● **TRY IT**
Could you retype the entries exactly as they are?

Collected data
== Segment start ==
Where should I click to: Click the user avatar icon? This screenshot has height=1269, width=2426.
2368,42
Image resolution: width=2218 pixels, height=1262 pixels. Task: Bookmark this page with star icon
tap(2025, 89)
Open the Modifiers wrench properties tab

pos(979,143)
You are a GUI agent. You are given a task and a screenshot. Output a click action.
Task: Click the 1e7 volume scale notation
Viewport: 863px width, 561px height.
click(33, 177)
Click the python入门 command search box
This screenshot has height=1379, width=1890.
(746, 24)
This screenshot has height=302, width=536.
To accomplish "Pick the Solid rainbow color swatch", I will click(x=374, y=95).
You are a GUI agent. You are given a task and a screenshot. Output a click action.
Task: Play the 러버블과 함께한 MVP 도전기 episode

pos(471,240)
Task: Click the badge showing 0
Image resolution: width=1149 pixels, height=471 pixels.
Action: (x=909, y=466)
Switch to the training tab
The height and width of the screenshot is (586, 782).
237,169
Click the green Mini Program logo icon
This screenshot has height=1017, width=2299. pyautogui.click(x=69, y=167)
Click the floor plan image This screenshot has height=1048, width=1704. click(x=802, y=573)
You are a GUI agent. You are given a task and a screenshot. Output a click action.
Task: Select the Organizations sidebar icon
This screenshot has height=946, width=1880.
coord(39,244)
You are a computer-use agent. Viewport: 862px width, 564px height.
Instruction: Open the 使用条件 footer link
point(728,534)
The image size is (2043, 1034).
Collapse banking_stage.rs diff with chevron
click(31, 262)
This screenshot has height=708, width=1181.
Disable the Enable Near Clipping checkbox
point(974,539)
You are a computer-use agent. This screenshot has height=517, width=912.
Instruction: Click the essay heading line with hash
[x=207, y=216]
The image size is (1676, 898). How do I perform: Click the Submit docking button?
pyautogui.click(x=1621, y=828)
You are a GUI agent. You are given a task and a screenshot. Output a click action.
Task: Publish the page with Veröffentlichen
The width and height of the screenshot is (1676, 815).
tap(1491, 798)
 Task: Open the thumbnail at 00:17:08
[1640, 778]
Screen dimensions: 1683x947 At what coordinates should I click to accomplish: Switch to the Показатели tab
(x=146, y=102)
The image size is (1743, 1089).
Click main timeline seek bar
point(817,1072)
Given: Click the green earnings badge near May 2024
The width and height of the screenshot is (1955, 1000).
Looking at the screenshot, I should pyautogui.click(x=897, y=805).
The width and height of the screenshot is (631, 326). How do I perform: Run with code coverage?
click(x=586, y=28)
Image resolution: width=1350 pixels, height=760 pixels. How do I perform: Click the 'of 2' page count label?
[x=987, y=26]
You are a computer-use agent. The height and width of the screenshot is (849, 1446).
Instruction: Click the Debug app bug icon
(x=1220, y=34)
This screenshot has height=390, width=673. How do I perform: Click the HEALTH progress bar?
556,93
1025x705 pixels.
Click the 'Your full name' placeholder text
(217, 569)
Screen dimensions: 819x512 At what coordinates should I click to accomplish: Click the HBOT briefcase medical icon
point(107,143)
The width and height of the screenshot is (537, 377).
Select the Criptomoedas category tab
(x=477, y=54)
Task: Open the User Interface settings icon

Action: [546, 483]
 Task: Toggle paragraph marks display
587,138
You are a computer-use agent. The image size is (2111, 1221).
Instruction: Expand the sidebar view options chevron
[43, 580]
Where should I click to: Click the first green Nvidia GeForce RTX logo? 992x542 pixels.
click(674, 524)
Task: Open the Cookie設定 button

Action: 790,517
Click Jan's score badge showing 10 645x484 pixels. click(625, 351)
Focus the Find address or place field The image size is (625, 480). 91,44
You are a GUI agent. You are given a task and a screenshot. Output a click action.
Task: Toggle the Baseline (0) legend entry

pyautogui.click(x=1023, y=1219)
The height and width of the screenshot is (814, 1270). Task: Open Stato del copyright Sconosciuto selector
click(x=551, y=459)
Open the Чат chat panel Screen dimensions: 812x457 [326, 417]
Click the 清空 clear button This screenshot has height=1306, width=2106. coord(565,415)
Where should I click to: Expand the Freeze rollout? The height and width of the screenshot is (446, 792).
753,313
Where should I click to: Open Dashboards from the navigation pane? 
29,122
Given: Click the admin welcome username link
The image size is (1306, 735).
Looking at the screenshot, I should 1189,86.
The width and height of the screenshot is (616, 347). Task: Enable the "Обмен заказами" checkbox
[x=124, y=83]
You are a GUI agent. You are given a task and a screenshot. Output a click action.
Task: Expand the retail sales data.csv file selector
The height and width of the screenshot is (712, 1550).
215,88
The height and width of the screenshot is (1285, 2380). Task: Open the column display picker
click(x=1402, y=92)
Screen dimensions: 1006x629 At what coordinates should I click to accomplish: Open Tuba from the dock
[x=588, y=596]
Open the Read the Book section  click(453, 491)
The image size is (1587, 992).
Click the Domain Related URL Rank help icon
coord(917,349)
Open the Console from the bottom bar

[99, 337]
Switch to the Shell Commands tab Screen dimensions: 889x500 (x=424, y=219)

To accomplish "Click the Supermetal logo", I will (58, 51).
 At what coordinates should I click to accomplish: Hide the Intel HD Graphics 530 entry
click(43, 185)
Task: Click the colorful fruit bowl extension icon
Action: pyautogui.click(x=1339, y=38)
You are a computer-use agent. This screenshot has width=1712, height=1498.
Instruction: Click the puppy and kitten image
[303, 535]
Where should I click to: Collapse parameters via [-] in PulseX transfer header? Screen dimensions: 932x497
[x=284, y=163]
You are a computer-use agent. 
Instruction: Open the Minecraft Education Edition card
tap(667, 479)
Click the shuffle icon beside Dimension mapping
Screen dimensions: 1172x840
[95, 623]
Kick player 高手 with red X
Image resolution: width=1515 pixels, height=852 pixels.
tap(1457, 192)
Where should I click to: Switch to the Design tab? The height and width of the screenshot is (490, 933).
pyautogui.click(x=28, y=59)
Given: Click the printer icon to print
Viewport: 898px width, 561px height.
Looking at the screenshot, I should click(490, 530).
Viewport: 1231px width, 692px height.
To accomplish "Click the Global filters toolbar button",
== Segment end ==
● **RESULT FOR THIS TASK**
Where should I click to: Click the user avatar icon? This screenshot has height=1269, width=2426.
2368,42
Image resolution: width=2218 pixels, height=1262 pixels. Task: Bookmark this page with star icon
tap(2025, 89)
Open the Modifiers wrench properties tab

pos(979,143)
You are a GUI agent. You are given a task and a screenshot. Output a click action.
Task: Click the 1e7 volume scale notation
Viewport: 863px width, 561px height.
click(33, 177)
Click the python入门 command search box
This screenshot has height=1379, width=1890.
(746, 24)
This screenshot has height=302, width=536.
To accomplish "Pick the Solid rainbow color swatch", I will click(x=374, y=95).
You are a GUI agent. You are given a task and a screenshot. Output a click action.
Task: Play the 러버블과 함께한 MVP 도전기 episode

pos(471,240)
Task: Click the badge showing 0
Image resolution: width=1149 pixels, height=471 pixels.
Action: (x=909, y=466)
Switch to the training tab
The height and width of the screenshot is (586, 782).
237,169
Click the green Mini Program logo icon
This screenshot has height=1017, width=2299. pyautogui.click(x=69, y=167)
Click the floor plan image This screenshot has height=1048, width=1704. click(x=802, y=573)
You are a GUI agent. You are given a task and a screenshot. Output a click action.
Task: Select the Organizations sidebar icon
This screenshot has height=946, width=1880.
coord(39,244)
You are a computer-use agent. Viewport: 862px width, 564px height.
Instruction: Open the 使用条件 footer link
point(728,534)
The image size is (2043, 1034).
Collapse banking_stage.rs diff with chevron
click(31, 262)
This screenshot has height=708, width=1181.
Disable the Enable Near Clipping checkbox
point(974,539)
You are a computer-use agent. This screenshot has height=517, width=912.
Instruction: Click the essay heading line with hash
[x=207, y=216]
The image size is (1676, 898). How do I perform: Click the Submit docking button?
pyautogui.click(x=1621, y=828)
You are a GUI agent. You are given a task and a screenshot. Output a click action.
Task: Publish the page with Veröffentlichen
The width and height of the screenshot is (1676, 815).
tap(1491, 798)
 Task: Open the thumbnail at 00:17:08
[1640, 778]
Screen dimensions: 1683x947 At what coordinates should I click to accomplish: Switch to the Показатели tab
(x=146, y=102)
The image size is (1743, 1089).
Click main timeline seek bar
point(817,1072)
Given: Click the green earnings badge near May 2024
The width and height of the screenshot is (1955, 1000).
Looking at the screenshot, I should pyautogui.click(x=897, y=805).
The width and height of the screenshot is (631, 326). How do I perform: Run with code coverage?
click(x=586, y=28)
Image resolution: width=1350 pixels, height=760 pixels. How do I perform: Click the 'of 2' page count label?
[x=987, y=26]
You are a computer-use agent. The height and width of the screenshot is (849, 1446).
Instruction: Click the Debug app bug icon
(x=1220, y=34)
This screenshot has height=390, width=673. How do I perform: Click the HEALTH progress bar?
556,93
1025x705 pixels.
Click the 'Your full name' placeholder text
(217, 569)
Screen dimensions: 819x512 At what coordinates should I click to accomplish: Click the HBOT briefcase medical icon
point(107,143)
The width and height of the screenshot is (537, 377).
Select the Criptomoedas category tab
(x=477, y=54)
Task: Open the User Interface settings icon

Action: [546, 483]
 Task: Toggle paragraph marks display
587,138
You are a computer-use agent. The image size is (2111, 1221).
Instruction: Expand the sidebar view options chevron
[43, 580]
Where should I click to: Click the first green Nvidia GeForce RTX logo? 992x542 pixels.
click(674, 524)
Task: Open the Cookie設定 button

Action: 790,517
Click Jan's score badge showing 10 645x484 pixels. click(625, 351)
Focus the Find address or place field The image size is (625, 480). 91,44
You are a GUI agent. You are given a task and a screenshot. Output a click action.
Task: Toggle the Baseline (0) legend entry

pyautogui.click(x=1023, y=1219)
The height and width of the screenshot is (814, 1270). Task: Open Stato del copyright Sconosciuto selector
click(x=551, y=459)
Open the Чат chat panel Screen dimensions: 812x457 [326, 417]
Click the 清空 clear button This screenshot has height=1306, width=2106. coord(565,415)
Where should I click to: Expand the Freeze rollout? The height and width of the screenshot is (446, 792).
753,313
Where should I click to: Open Dashboards from the navigation pane? 
29,122
Given: Click the admin welcome username link
The image size is (1306, 735).
Looking at the screenshot, I should 1189,86.
The width and height of the screenshot is (616, 347). Task: Enable the "Обмен заказами" checkbox
[x=124, y=83]
You are a GUI agent. You are given a task and a screenshot. Output a click action.
Task: Expand the retail sales data.csv file selector
The height and width of the screenshot is (712, 1550).
215,88
The height and width of the screenshot is (1285, 2380). Task: Open the column display picker
click(x=1402, y=92)
Screen dimensions: 1006x629 At what coordinates should I click to accomplish: Open Tuba from the dock
[x=588, y=596]
Open the Read the Book section  click(453, 491)
The image size is (1587, 992).
Click the Domain Related URL Rank help icon
coord(917,349)
Open the Console from the bottom bar

[99, 337]
Switch to the Shell Commands tab Screen dimensions: 889x500 (x=424, y=219)

To accomplish "Click the Supermetal logo", I will (58, 51).
 At what coordinates should I click to accomplish: Hide the Intel HD Graphics 530 entry
click(43, 185)
Task: Click the colorful fruit bowl extension icon
Action: pyautogui.click(x=1339, y=38)
You are a computer-use agent. This screenshot has width=1712, height=1498.
Instruction: Click the puppy and kitten image
[303, 535]
Where should I click to: Collapse parameters via [-] in PulseX transfer header? Screen dimensions: 932x497
[x=284, y=163]
You are a computer-use agent. 
Instruction: Open the Minecraft Education Edition card
tap(667, 479)
Click the shuffle icon beside Dimension mapping
Screen dimensions: 1172x840
[95, 623]
Kick player 高手 with red X
Image resolution: width=1515 pixels, height=852 pixels.
tap(1457, 192)
Where should I click to: Switch to the Design tab? The height and width of the screenshot is (490, 933).
pyautogui.click(x=28, y=59)
Given: Click the printer icon to print
Viewport: 898px width, 561px height.
Looking at the screenshot, I should click(490, 530).
Viewport: 1231px width, 692px height.
To accomplish "Click the Global filters toolbar button",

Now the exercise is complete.